Sure you can add coalesce() or something if you want to handle nulls.

### #6

0

``````CREATE TABLE array_table (id integer, values integer[]) ;

INSERT INTO array_table VALUES ( 1,'{1,2,3}');
INSERT INTO array_table VALUES ( 2,'{4,5,6,7}');

select id, values, cardinality(values) as array_length,
(case when cardinality(values)%2=0 and cardinality(values)>1 then (values[(cardinality(values)/2)]+ values[((cardinality(values)/2)+1)])/2::float
else values[(cardinality(values)+1)/2]::float end) as median
from array_table
``````

Or you can create a function and use it any where in your further queries.
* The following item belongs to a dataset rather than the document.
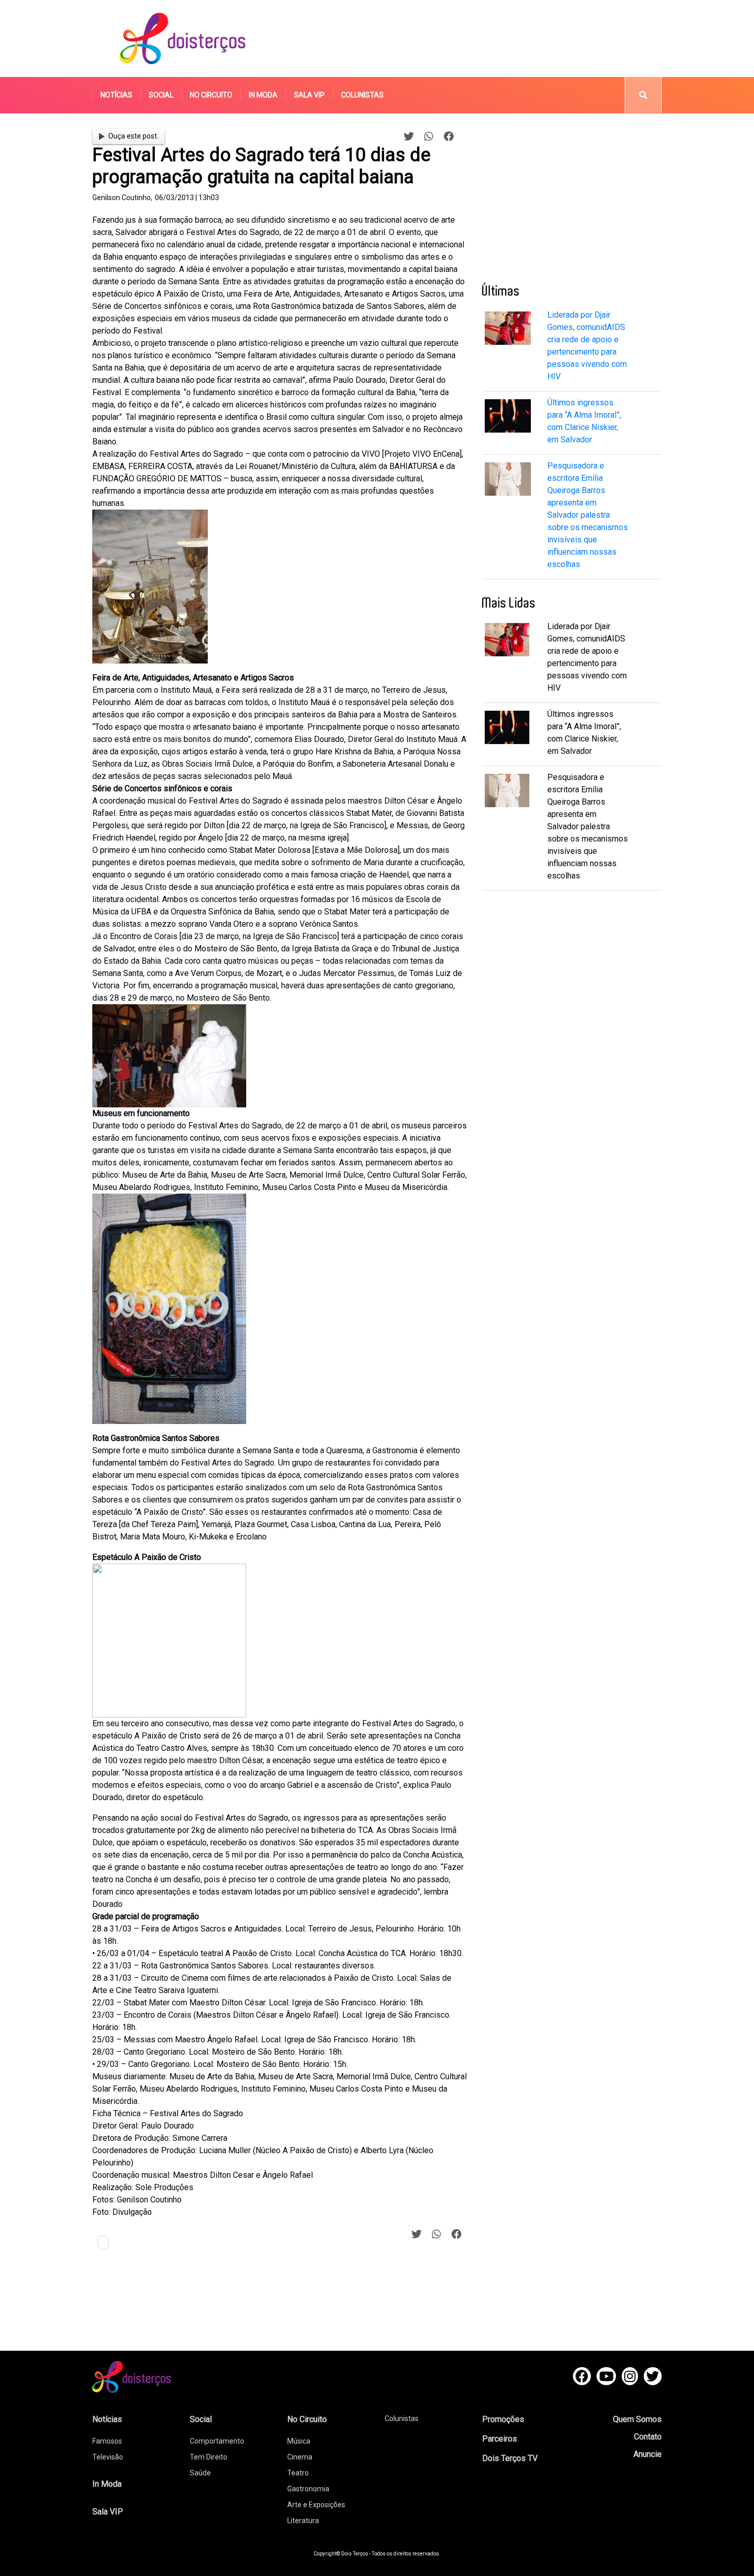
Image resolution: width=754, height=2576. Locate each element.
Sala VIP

``````CREATE OR REPLACE FUNCTION median (a integer[])
RETURNS float AS    \$median\$
Declare
abc float;
BEGIN
SELECT (case when cardinality(a)%2=0 and cardinality(a)>1 then
(a[(cardinality(a)/2)] + a[((cardinality(a)/2)+1)])/2::float
else a[(cardinality(a)+1)/2]::float end) into abc;
RETURN abc;
END;
\$median\$
LANGUAGE plpgsql;

select id,values,median(values) from array_table
``````

### #7

0

Use the Below function for Finding nth percentile

``````CREATE or REPLACE FUNCTION nth_percentil(anyarray, int)
RETURNS
anyelement as
\$\$
SELECT \$1[\$2/100.0 * array_upper(\$1,1) + 1] ;
\$\$
LANGUAGE SQL IMMUTABLE STRICT;
``````

In Your case it's 50th Percentile.

Use the Below Query to get the Median

``````SELECT nth_percentil(ARRAY (SELECT Field_name FROM table_name ORDER BY 1),50)
``````

This will give you 50th percentile which is the median basically.